53. While bearing in mind that fossil fuel remains one of the major sources of energy, we reiterate our belief that renewable and clean energy, research and development of new technologies and energy efficiency, can constitute an important driver to promote sustainable development, create new economic growth, reduce energy costs and increase the efficiency in the use of natural resources. Considering the dynamic link between renewable and clean energy and sustainable development, we reaffirm the importance of continuing international efforts aimed at promoting the deployment of renewable and clean energy and energy efficiency technologies, taking into account national policies, priorities and resources.
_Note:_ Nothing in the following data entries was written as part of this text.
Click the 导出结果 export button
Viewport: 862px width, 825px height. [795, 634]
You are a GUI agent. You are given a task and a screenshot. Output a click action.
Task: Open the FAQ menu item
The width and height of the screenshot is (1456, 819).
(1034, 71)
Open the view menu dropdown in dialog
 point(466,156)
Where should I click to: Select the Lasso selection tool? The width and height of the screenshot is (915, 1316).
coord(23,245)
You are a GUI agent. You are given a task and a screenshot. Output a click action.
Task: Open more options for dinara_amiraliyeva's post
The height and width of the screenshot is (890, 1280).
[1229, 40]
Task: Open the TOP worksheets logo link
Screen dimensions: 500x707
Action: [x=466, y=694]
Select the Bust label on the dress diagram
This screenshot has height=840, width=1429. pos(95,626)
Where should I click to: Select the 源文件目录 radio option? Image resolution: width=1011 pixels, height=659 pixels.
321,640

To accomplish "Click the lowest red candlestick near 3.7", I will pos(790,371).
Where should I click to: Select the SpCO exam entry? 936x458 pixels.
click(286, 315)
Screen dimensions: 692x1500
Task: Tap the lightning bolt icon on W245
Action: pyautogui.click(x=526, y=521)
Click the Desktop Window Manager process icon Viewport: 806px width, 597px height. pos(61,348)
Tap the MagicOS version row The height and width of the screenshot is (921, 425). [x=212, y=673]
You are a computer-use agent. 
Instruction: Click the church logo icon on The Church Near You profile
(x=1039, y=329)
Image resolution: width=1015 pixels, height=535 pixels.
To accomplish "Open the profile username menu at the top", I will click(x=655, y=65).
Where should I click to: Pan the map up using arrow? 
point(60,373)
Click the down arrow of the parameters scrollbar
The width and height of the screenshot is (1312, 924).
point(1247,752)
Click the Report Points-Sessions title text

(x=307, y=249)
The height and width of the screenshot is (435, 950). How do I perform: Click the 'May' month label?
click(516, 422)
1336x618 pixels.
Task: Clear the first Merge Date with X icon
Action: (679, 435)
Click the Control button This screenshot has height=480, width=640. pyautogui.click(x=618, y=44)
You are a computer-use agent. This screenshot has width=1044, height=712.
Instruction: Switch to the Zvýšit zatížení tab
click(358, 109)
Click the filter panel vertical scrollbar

We stand for strengthening international cooperation to promote renewable and clean energy and to universalize energy access, which is of great importance to improving the standard of living of our peoples.

[...]

56. We recognize the strategic importance of education for sustainable development and inclusive economic growth. We reaffirm our commitment to accelerating progress in attaining the Education for All goals and education-related Millennium Development Goals by 2015 and stress that the development agenda beyond 2015 should build on these goals to ensure equitable, inclusive and quality education and lifelong learning for all. We are willing to strengthen intra-BRICS cooperation in the area and welcome the meeting of Ministers of Education held in Paris, in November 2013. We intend to continue cooperation with relevant international organizations. We encourage the initiative to establish the BRICS Network University.

[...]

59. Considering the link between culture and sustainable development, as well as the role of cultural diplomacy as a promoter of understanding between peoples, we will encourage cooperation between BRICS countries in the cultural sector, including on the multilateral basis. Recognizing the contribution and the benefits of cultural exchanges and cooperation in enhancing our mutual understanding and friendship, we will actively promote greater awareness, understanding and appreciation of each other's arts and culture. In this regard, we ask our relevant authorities responsible for culture to explore areas of practical cooperation, including to expedite negotiations on the draft agreement on cultural cooperation.

[...]

61. We are committed to promoting agricultural cooperation and to exchange information regarding strategies for ensuring access to food for the most vulnerable population, reduction of negative impact of climate change on food security and adaptation of agriculture to climate change.

[...]

72. Brazil, India, China and South Africa convey their appreciation to Russia for its offer to host the Seventh BRICS Summit in 2015 in the city of Ufa and extend their full support to that end.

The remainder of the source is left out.